* _WHAT YOU ARE ASKED TO DO_: In your copy, each line below is repeated exactly and no image appears.

(Pixel coordinate grounding data)
>>>

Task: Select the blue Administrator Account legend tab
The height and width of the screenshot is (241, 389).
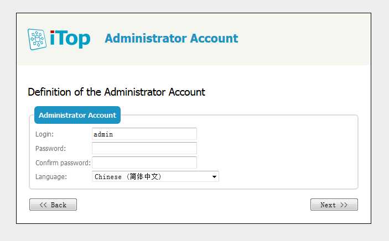Action: pos(77,115)
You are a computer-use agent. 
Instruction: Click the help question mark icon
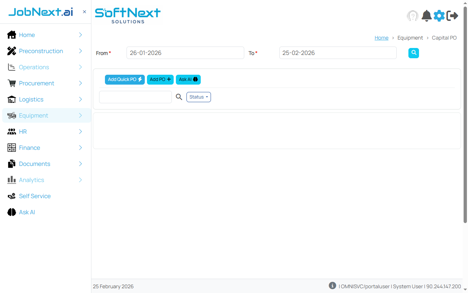point(412,16)
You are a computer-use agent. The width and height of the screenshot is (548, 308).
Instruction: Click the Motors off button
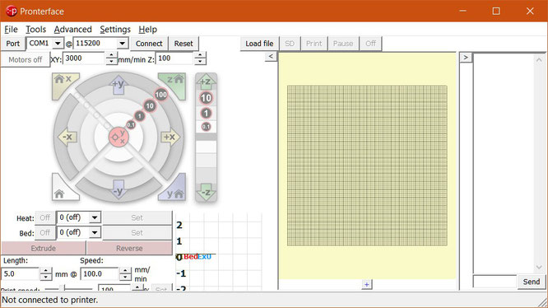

<<<

* _TASK SOLUTION_:
Task: Select the blue Administrator Account legend tab
The height and width of the screenshot is (241, 389).
Action: pos(77,115)
You are a computer-use agent. 
Instruction: Click the help question mark icon
point(412,16)
You are a computer-use agent. The width and height of the screenshot is (548, 308).
Instruction: Click the Motors off button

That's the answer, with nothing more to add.